I seem to remember this is a very popular place in warmer weather, and even on a chilly January day, the car park was half full by the time we came back. This could have been because there was an added attraction of donkey rides for the kiddies. We'd passed a donkey stables on our way up with lovely winter-coat-fluffy donkeys standing peacefully about in the paddock.

My treat upon return was a lovely Yorkshire cuppa with a fat slice of Christmas cake. Thanks mum!


  1. I think you deserved a big slice after all that fresh air.
    Did you go inside the little refuge in the dry stone wall?
    I have a habit of going back to check things now...I think it's my age ;-)

    1. I went up to it but it was tiny inside with jutting out bits of rock. No room to swing a cat! Or a mouse, for that matter. :)

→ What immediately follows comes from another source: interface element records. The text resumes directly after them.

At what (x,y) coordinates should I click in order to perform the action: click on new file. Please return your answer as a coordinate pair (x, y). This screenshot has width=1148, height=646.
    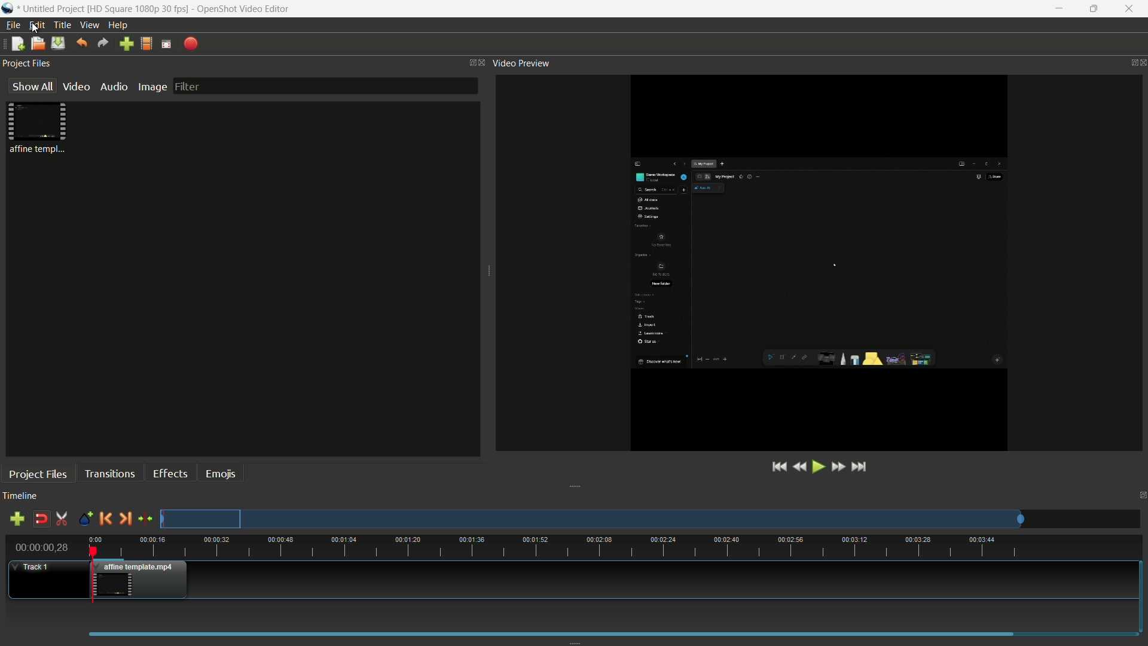
    Looking at the image, I should click on (16, 44).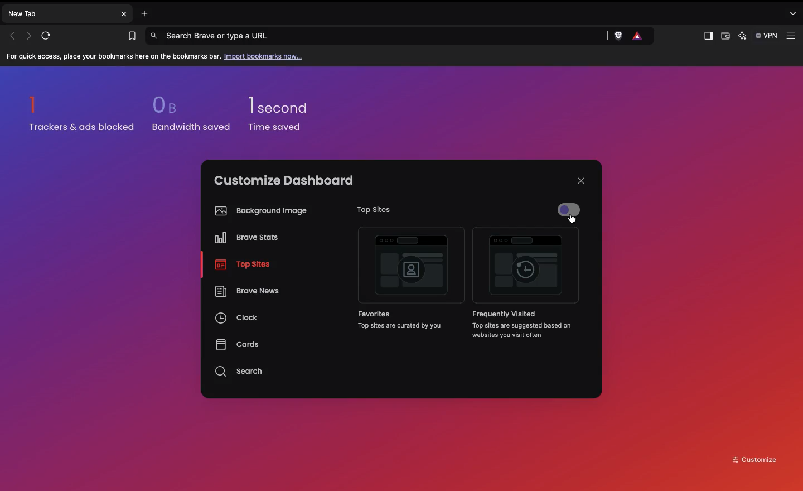 This screenshot has height=491, width=803. What do you see at coordinates (410, 267) in the screenshot?
I see `Favorites` at bounding box center [410, 267].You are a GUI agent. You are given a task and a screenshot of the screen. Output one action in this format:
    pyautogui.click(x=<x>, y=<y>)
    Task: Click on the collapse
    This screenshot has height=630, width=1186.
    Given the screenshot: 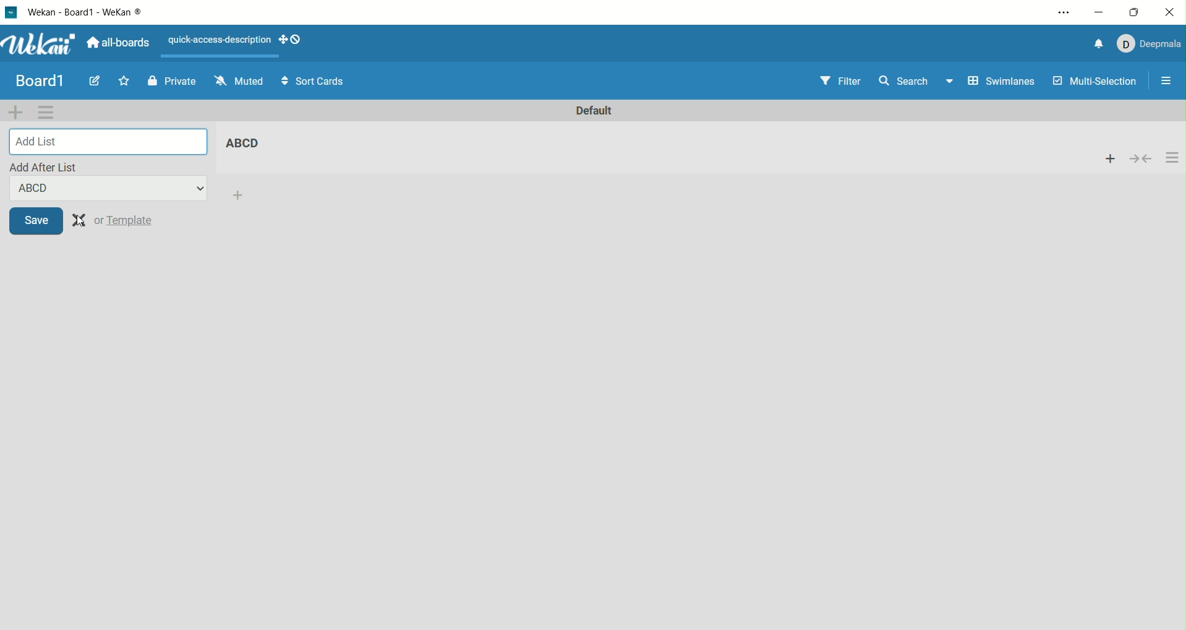 What is the action you would take?
    pyautogui.click(x=1141, y=159)
    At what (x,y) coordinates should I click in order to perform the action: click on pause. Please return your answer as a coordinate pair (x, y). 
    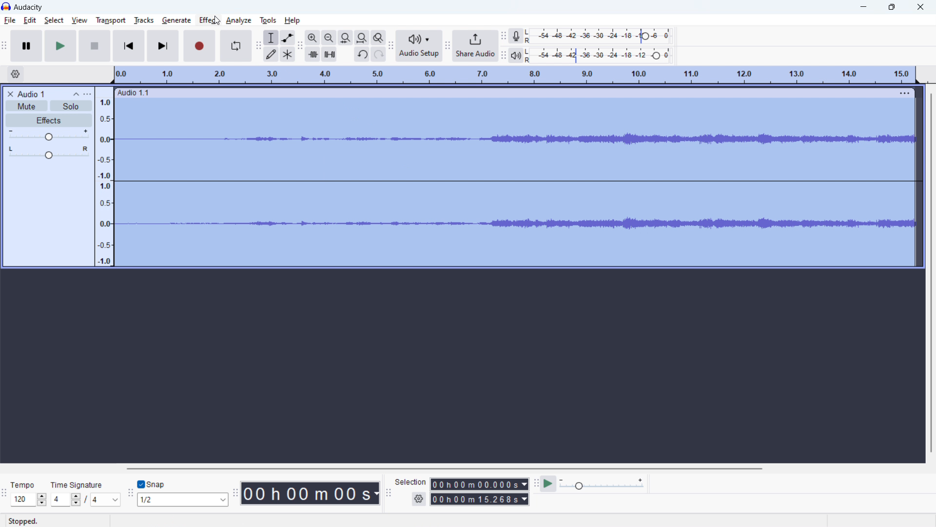
    Looking at the image, I should click on (27, 46).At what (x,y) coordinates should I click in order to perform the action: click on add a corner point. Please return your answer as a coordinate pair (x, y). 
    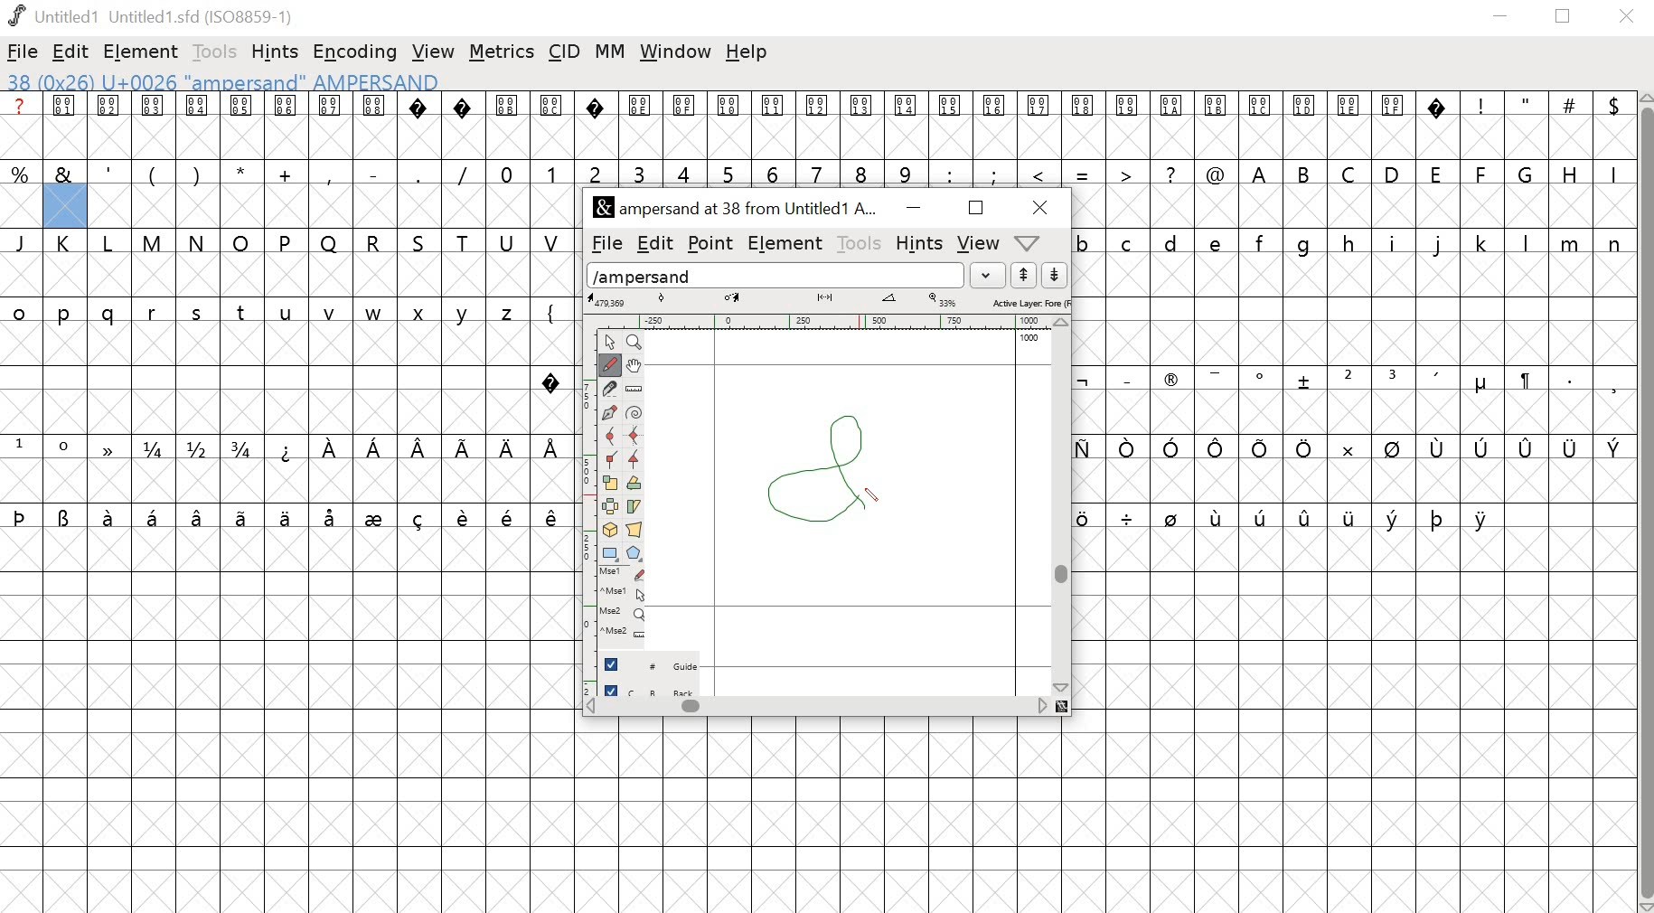
    Looking at the image, I should click on (611, 462).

  2. I echo Trish's comment about deserving that slice of cake! And to wash it down with a Yorkshire cuppa makes it an extra English treat! Those photos are gorgeous and that day out is incredible - you have a wonderful, interesting life on your doorstep there Sarah X

    1. Hi Anya, we did those walks over a couple of days, and I even did the Mas Neuf walk twice as I went back with my youngest.

      I do live in a very interesting region, and it's great to get out and about it in. Of course, normal life is usually pretty boring as it is anywhere, but at least we have options. :)

  3. Those are some lovely places, if I might say. Makes me want to get out and explore a bit more than we already do.

    1. I try to get out every weekend, weather permitting. My eldest is not interested in joining me and my youngest will only come if his friends are busy, so I go with my DB. :)

  4. Lovely walks. I especially like the history along the way. And christmas cake at the end - perfect!

    1. The ruins were a nice surprise, I must say, and as they are similar to others in the region, I got a feeling of community and continuity, trade and society.